O dia em que o trem fugiu
"Certa vez, quando seu trem, prestes a receber manutenção, aguardava para receber a equipe de limpeza numa linha à parte, na estação de Vila de Cava, meu cunhado Silvio, passando por um buraco na tela que separava a estação de uma viela, se dirigiu a um boteco, onde hoje é o restaurante ‘Paga Vela’, para tomar uma pinga. Ocorreu que ele houvera deixado a marcha da locomotiva acionada, a caldeira ganhou compressão, e, a máquina, mesmo sem maquinista à bordo, saiu em direção a Tinguá arrastando quatro vagões pela linha de entroncamento. Lá do boteco, Silvio, quase teve um ‘treco’ quando viu, com seus próprios olhos, o trem que estava sob sua responsabilidade tomar, lentamente, o rumo de Tinguá, sem ninguém a conduzi-lo. Justiça se faça, naquele momento, a única coisa que poderia ter feito ele fez. Sair correndo, desesperadamente, atrás da composição”, disse Cândido.
  A cena descrita pelo cunhado de Silvio, com certeza, daria um ‘Oscar’ a qualquer diretor de cinema, por mais medíocre que fosse, diga-se: Um trem em movimento sem maquinista. Um maquinista sem trem correndo atrás do seu trem que houvera, pasmem, fugido. 
 “O pior é que longe de ser um atleta, Silvio, corria sem encontrar forças nas pernas para se aproximar do último vagão, que a cada minuto que passava ficava mais longe de seu alcance. Meu cunhado já não aguentava mais, estava exausto e pronto pra desistir, ele próprio me confidenciou após o episódio", redarguiu Cândido. 
  Pelas palavras de Cândido naquele momento só um milagre poderia evitar a tragédia iminente. E, o milagre aconteceu, provavelmente, por obra e graça de São Bernardino que é Santo Forte e ‘não dorme de touca’. 

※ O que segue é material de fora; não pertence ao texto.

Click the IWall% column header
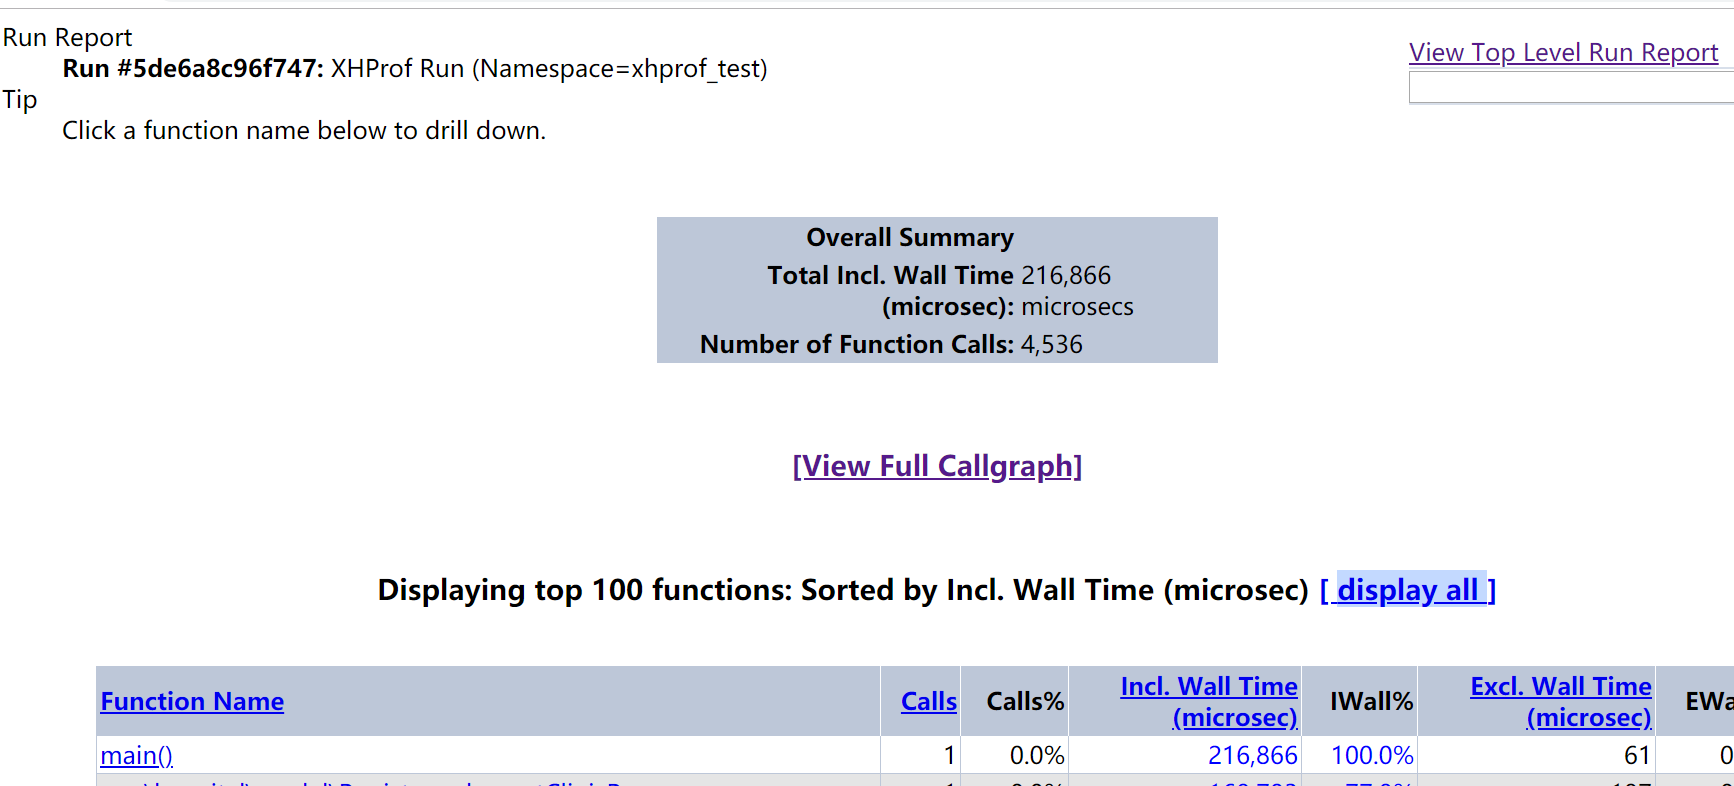pyautogui.click(x=1371, y=702)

 "Ocorreu que nas imediações da Fazenda São Bernardino (hoje em ruínas) a compressão acumulada na caldeira da locomotiva não foi suficiente para fazer com que a composição subisse um aclive, e, simplesmente, parou, ficando à espera de seu exaurido maquinista", concluiu o cunhado com ares de riso.